Having already gone over the bios Elliot studied the photos only briefly then stacked them with the other file they’d already discussed.

"You should probably stay away from Ryan," Chris said meaningfully after a cautious glance at the mirror.

"What about, uh, Pancamo?" Elliot asked as he subtly nodded his understanding and moved on to another file.

"He’s the leader of the Italians. Hell of a boxer, Chucky the Enforcer. We get along okay, nothing too personal though …"


"No files on the staff?" Chris asked half an hour later when they got to the bottom of the stack, save for the single folder he still held back. "What? Your amnesia is gonna be that selective? You only gonna remember the prisoners?"

"The Feds must not have thought staff bios were necessary," Elliot shrugged. "The correctional officers change with each shift anyway, right?"

"Well yeah, but not day to day. We still know who they are," Chris retorted irritably. "Look, this is basically a con. There are only a few things in life that I’m really good at but working a game just happens to be one of them. The devil is in the details and these guys got shit for details. You wanted my help. I’m helping to best way I know how."

"You’re right. At least you can give me a verbal rundown."

"Fucking Feds. Okay, so no pictures," Chris sighed. "Murphy, head hack, big Irish mug, you can’t miss him. He’s a little pissed at me right now because he turned into collateral damage when I put down the rookie the day somebody airholed my podmate. A little groveling to him on my behalf would be good," he added, batting his eyelashes.
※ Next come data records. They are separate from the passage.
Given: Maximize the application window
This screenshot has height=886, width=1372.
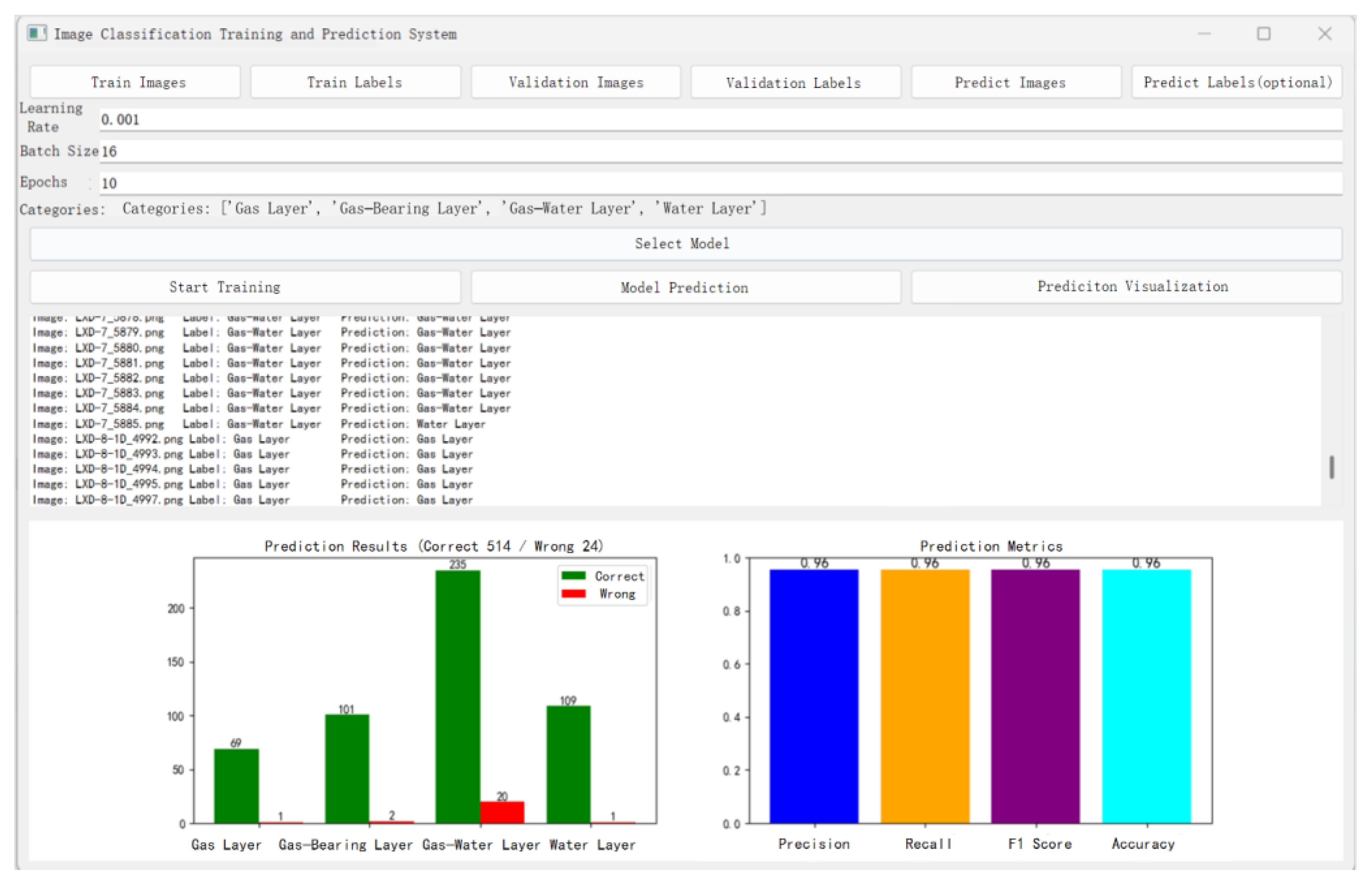Looking at the screenshot, I should (x=1263, y=34).

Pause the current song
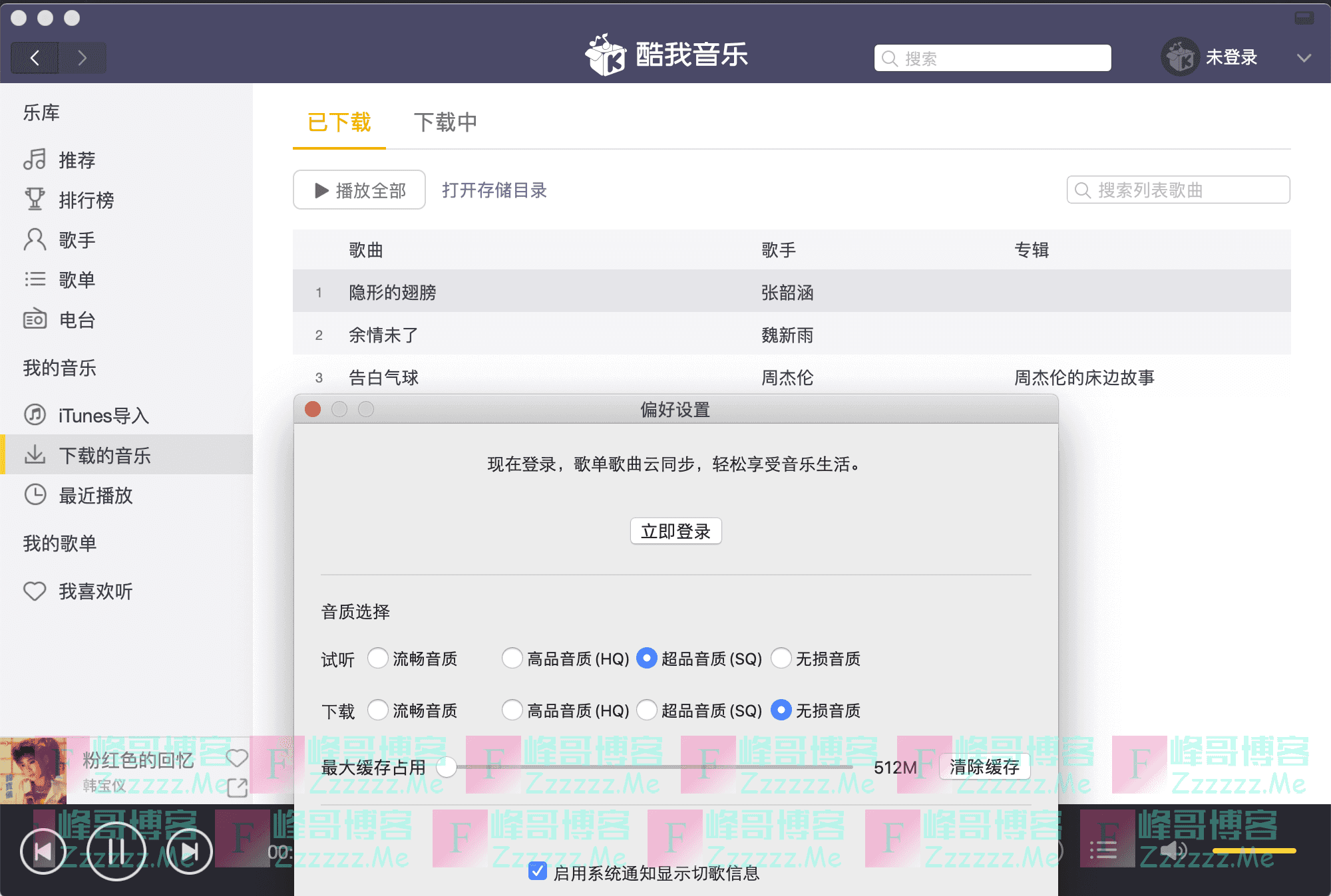point(116,851)
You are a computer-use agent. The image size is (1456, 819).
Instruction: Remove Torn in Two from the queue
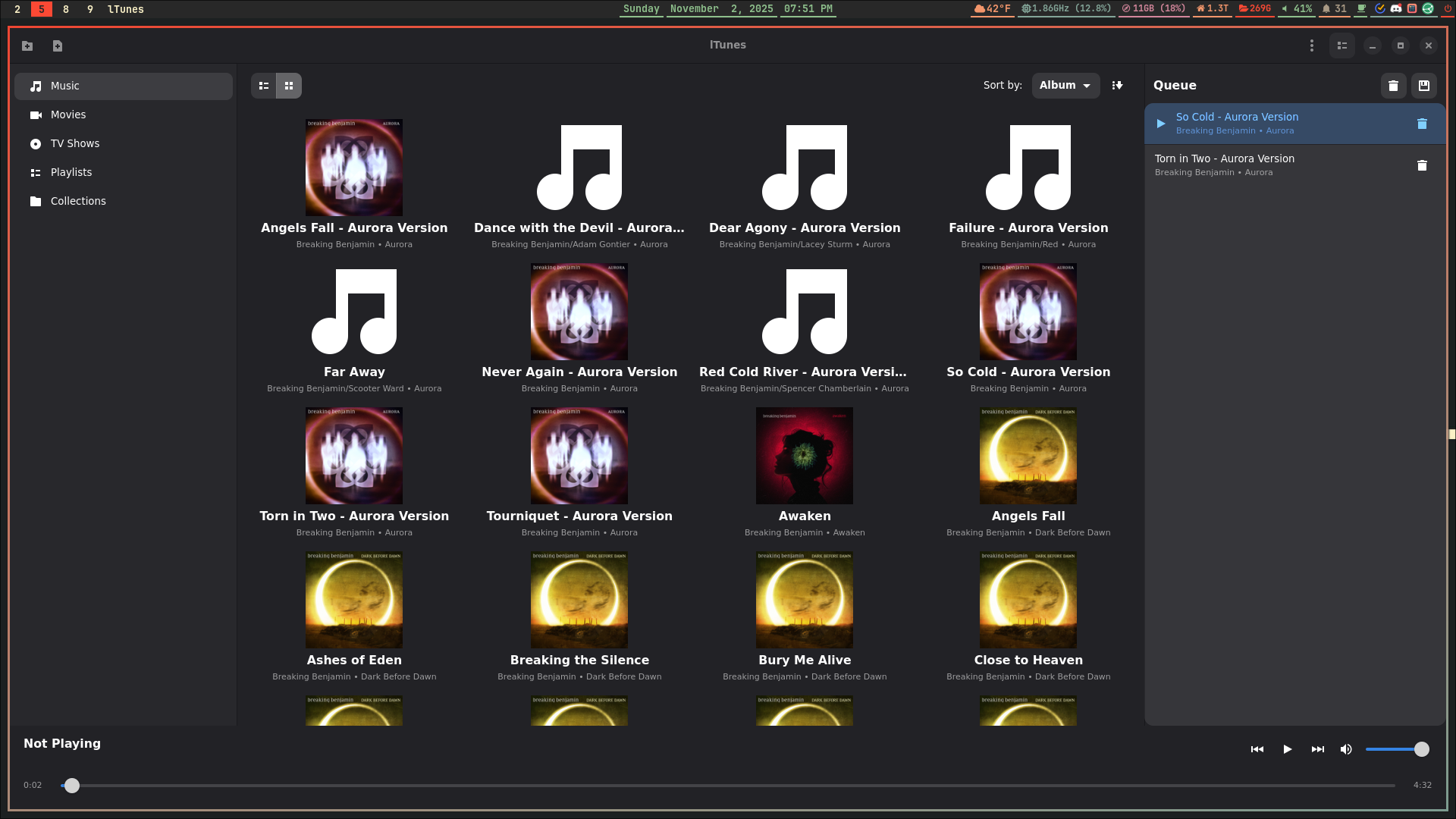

"Grovel to Murphy," Elliot deadpanned. "Sure, I’ll put that on top of my to-do list. Why’d you hit the guard anyway?"

"Hey, I taught that kid a valuable lesson," Chris insisted stubbornly. "I may have even saved his life. He’ll never turn his back on a prisoner again, not even in an emergency."

"Yeah, okay. So why’d you hit him?"

"He messed up my laundry, the little shit. It’s not like I got a lot of clothes to spare and now they’re all gonna be bloodstained," Chris sulked. "Can we continue?"

Elliot waved his hand. "Please do."

"Alright, so the warden is Leo Glynn; he’ll be the big black guy in the suit and tie. I wouldn’t say he likes me, but he doesn’t have it out for me like he does some guys and that’s a good thing. Sister Pete. Oh boy, that’s another story."

"A nun?"

"Yeah, Sister Peter Marie Riemondo," Chris grimaced but quickly covered it with a fake cough. "She’s the resident shrink, little bitty thing, dark hair with some gray. I fucked with her head and she never forgave me."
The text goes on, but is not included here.